EXCERPTED PASSAGE:

Thinkin' big regards,
Kathryn


----------



## 2tall (Oct 11, 2006)

JusticeDog said:


> Few people realize this Dr. Ed. They just start throwing out names. For some of these guys named, you better have a dog with a lot of bottom. Others, not so much.
> 
> One of those trainers mentioned still uses a lip clip on a dog from time to time. (saw it with my own eyes so it's not hearsay).


What is a lip clip? Sorry for the derail here, but I have never heard of it and would like to know.


----------



## Becky Mills (Jun 6, 2004)

Ken Bora said:


> I never realized back could be a three-syllable word until I saw him send a dog on a blind retrieve


Back is a three syllable word. Why would you think otherwise???
Fluent in Southern regards,
Becky


----------



## Angie B (Sep 30, 2003)

> the only thing that's made it interesting is the thought of Angie beating the tar out of somebody....


That "somebody" would be crying like a baby and complaining to everyone how UNFAIR the beating was...

His mother should have made him use a pacifier and never let him suck his thumb....

Angie


----------



## Franco (Jun 27, 2003)

EdA said:


> perhaps a better question what pros do their own basics and what was the most recent National Champion who was handled by the pro who started it and did basic training?


Now Ed, you know it ain't PC anymore to have one guy do it all! You have to have a young dog specialist, then send the dog to an AA specialist.

Who's the babe in your avatar, one of your new assistants? Inquiring minds gots to know.

And for the record, I didn't name the guy that trains for me, though I think he is more than capable even if he is old fashioned and wants to do the basics too. I went with that renegade from Looisana that now resides in your republic. 
;-)


----------



## Jacob Hawkes (Jun 24, 2008)

stevelow said:


> If you are thinking five years ahead, you have to go for a young guy.

EXERCISE TASKS:
A) Rewrite the forum thread on dog trainers starting at "## Franco (Jun" and ending at "an AA specialist.", with "specialist" replaced by "trainer".
B) Decide whether each statement agrees with the forum thread on dog trainers, answering yes or no and quoting the words that settle it: (i) 2tall had never heard of a lip clip. (ii) Becky Mills says back is a two-syllable word. (iii) Franco named the guy who trains for him.
C) Write what comes next in the forum thread on dog trainers, continuing from where it stops.

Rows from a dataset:
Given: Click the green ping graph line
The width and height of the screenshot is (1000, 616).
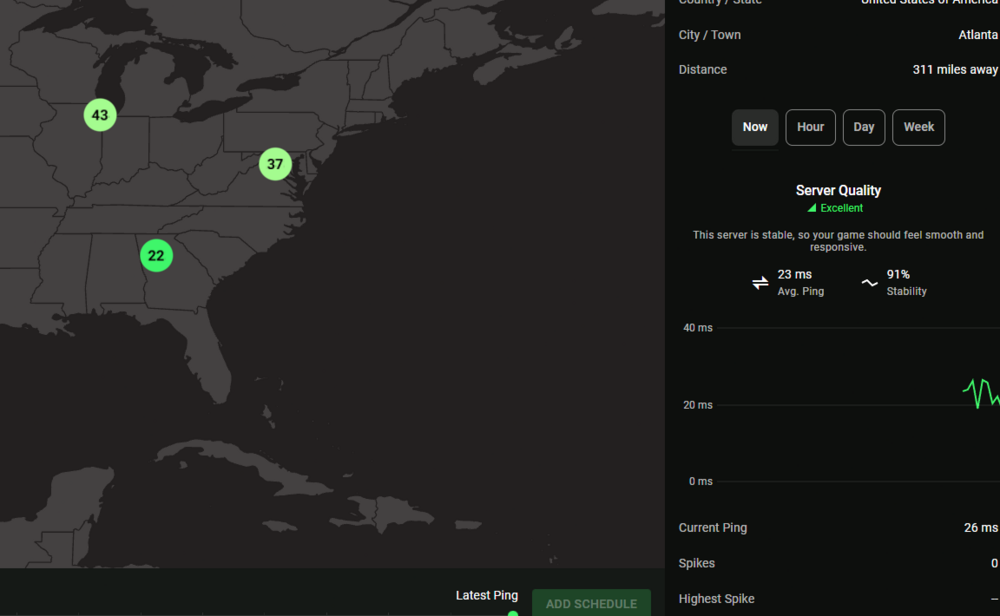Looking at the screenshot, I should point(980,391).
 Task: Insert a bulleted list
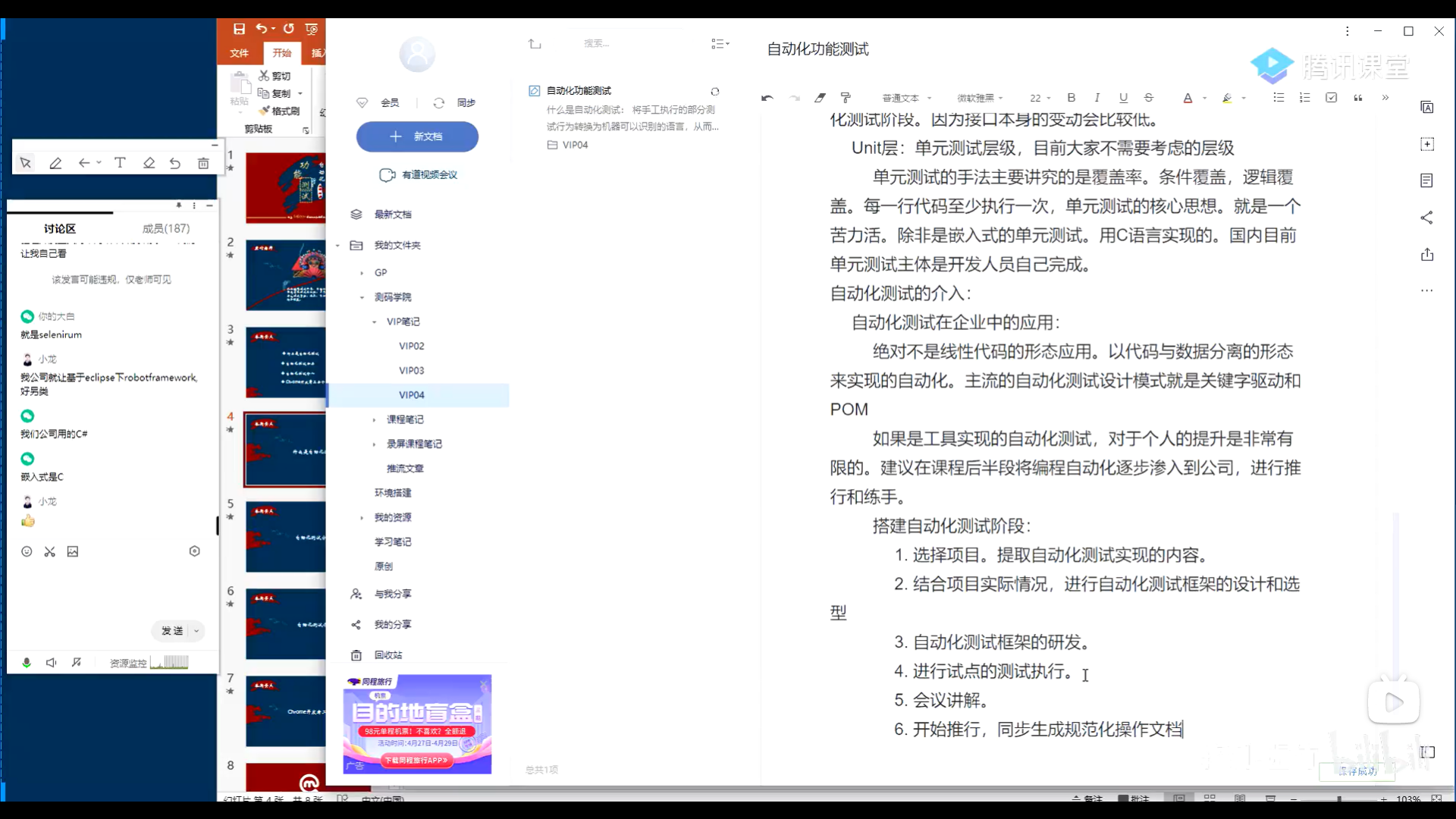[1279, 98]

RESPONSES BY TASK:
A)
## Franco (Jun 27, 2003)

EdA said:


> perhaps a better question what pros do their own basics and what was the most recent National Champion who was handled by the pro who started it and did basic training?


Now Ed, you know it ain't PC anymore to have one guy do it all! You have to have a young dog trainer, then send the dog to an AA trainer.

B)
(i) Yes: "I have never heard of it and would like to know."
(ii) No: "Back is a three syllable word."
(iii) No: "I didn't name the guy that trains for me"

C)
There's a young dog on Mr. Danny's truck called Pearl. She will be something else in several years.

Then again, there's several very young dogs on Clay's (Does basics for Mr. Danny.) truck that will be very interesting to see grow up in the next several years.


----------



## JusticeDog (Jul 3, 2003)

Angie B said:


> That "somebody" would be crying like a baby and complaining to everyone how UNFAIR the beating was...
> 
> His mother should have made him use a pacifier and never let him suck his thumb....
> 
> Angie


My $$ are on angie...... 

Just sayin' regards-


----------



## Ken Guthrie (Oct 1, 2003)

Had an opportunity to meet a fellow up in Canada last year, Simon Zimmerman. Since, "Si" or "Zim", has relocated to Michigan I believe.

Anyhow, watch out for this guy. I really enjoyed his contrasting style of training methods and his dogs looked really sharp. Doesn't train for derby so won't see many of his pups. Well bred though. 

I think this guy has a legit chance to hit the ground running and contend in 5 years or so.


----------



## JusticeDog (Jul 3, 2003)

2tall said:


> What is a lip clip?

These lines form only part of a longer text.